The industry group noted that the country’s current raw sugar and refined sugar stocks as of May 12 expanded by double-digit rates year-on-year.
The country’s raw sugar stocks stood at 531,838 metric tons (MT), up 26.4 percent from last year same period’s 420,866 MT, based on latest Sugar Regulatory Administration (SRA) report.
Meanwhile, refined sugar inventory rose by 35.5 percent to 572,398 MT from 422,332 MT.
The PSMA noted that some 135,675 MT of refined sugar in the present inventory were imported stocks brought in last year that are yet to be withdrawn and used.

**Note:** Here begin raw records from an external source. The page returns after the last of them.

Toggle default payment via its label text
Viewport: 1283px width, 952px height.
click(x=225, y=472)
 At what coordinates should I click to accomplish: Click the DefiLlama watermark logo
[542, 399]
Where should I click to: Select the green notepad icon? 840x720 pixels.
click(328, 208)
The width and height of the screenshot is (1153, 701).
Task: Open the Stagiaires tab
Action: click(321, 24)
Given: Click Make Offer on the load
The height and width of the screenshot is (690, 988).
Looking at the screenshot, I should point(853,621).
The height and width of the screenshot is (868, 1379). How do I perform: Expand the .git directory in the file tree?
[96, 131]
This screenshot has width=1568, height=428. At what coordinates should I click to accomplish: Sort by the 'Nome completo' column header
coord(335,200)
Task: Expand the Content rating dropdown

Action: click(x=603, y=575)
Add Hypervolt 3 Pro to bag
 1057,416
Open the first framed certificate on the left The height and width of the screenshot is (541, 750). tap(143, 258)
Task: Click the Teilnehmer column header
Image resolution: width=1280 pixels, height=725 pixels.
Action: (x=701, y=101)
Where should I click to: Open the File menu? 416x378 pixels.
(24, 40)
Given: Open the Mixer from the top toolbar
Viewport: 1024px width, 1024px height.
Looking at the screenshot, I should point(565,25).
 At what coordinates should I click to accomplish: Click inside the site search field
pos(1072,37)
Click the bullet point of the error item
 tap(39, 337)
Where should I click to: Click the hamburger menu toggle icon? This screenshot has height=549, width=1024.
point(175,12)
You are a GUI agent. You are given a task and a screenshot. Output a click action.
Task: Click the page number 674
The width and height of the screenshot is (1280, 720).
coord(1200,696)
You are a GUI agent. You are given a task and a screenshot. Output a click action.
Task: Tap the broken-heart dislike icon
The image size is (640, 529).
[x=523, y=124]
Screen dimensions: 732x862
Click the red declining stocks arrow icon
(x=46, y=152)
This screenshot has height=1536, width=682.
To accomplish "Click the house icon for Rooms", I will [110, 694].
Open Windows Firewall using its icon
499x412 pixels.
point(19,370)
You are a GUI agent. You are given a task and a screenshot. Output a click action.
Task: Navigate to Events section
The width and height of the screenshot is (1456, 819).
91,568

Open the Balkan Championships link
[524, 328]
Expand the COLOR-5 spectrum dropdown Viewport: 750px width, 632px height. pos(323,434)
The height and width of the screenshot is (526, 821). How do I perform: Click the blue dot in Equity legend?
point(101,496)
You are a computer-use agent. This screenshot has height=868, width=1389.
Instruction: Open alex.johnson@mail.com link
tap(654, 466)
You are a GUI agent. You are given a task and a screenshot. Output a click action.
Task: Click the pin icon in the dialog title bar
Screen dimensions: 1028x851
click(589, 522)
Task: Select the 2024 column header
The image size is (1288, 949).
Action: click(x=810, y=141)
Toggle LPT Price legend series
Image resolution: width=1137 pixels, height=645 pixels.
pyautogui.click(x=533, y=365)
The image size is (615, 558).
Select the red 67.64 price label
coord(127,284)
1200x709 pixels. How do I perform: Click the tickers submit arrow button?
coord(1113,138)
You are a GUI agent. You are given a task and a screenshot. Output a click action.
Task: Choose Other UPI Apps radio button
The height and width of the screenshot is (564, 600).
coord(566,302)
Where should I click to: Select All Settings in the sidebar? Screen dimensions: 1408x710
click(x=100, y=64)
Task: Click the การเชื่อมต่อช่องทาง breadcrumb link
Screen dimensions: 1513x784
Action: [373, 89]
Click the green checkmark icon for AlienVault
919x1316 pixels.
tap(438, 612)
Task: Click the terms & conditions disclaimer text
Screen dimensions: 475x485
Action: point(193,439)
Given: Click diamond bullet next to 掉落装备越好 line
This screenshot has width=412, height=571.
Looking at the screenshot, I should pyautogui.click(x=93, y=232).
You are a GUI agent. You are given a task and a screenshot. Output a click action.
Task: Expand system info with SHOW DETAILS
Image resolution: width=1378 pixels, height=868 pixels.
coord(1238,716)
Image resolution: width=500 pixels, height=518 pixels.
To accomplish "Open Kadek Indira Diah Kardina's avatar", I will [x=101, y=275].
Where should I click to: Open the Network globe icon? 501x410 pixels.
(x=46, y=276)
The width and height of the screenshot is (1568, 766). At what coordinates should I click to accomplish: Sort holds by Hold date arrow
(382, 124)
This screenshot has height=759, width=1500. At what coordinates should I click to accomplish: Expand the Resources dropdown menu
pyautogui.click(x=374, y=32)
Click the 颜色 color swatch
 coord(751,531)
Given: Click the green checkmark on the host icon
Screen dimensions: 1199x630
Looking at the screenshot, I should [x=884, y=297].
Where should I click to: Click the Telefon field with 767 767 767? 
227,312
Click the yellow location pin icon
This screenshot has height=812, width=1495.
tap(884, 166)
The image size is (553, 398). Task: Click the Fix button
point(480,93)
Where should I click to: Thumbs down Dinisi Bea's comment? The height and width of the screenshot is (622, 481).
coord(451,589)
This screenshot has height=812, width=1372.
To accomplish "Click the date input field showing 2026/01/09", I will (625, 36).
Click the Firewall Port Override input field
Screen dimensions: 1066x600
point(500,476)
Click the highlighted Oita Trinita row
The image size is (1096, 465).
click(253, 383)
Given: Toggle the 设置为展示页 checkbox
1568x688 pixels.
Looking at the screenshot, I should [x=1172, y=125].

“Even with sugar milling already closed for the season, we are confident that our current sugar inventories will last beyond the end of the crop year on August 31, 2024,” the PSMA said.
“However, we are monitoring closely the impact of El Niño on the timing of the upcoming harvest for next season,” the PSMA added.
The sugar millers pointed out that there has been a huge drop in sugar demand as indicated by slower withdrawals of stocks on an annual basis.
“Withdrawals or demand of domestic raw sugar and local refined sugar have decreased by 4.23 percent and 7.20 percent, respectively, while withdrawals of imported refined sugar have risen by 16 percent,” the PSMA said.
The country’s raw sugar output as of May 12 rose by almost eight percent to 1.921 million MT from 1.78 million MT recorded volume in the same period in 2023
The PSMA issued the statement more than two weeks after the SRA disclosed that it is studying the possibility of allowing sugar imports during the post-milling season to ensure that the country will have sufficient stocks and prevent skyrocketing prices like what happened two years ago.
No less than President Marcos endorsed the recommendation of the Private Sector Advisory Council-Agriculture Sector Group (PSAC-ASG) to allow the importation of sugar during the off-harvest and post-milling seasons.
Marcos backed the sugar importation proposal between 185,000 metric tons and 200,000 MT. The PSAC-ASG argued that the proposed import volume is necessary to build up the country’s sugar buffer stock.
The SRA said the import proposal being endorsed by the President is aimed at ensuring that the country would not have a shortfall in supply, particularly for refined sugar, once all sugar mills stop operating.
Sugar refineries depend on the country’s raw sugar supply to produce refined sugar.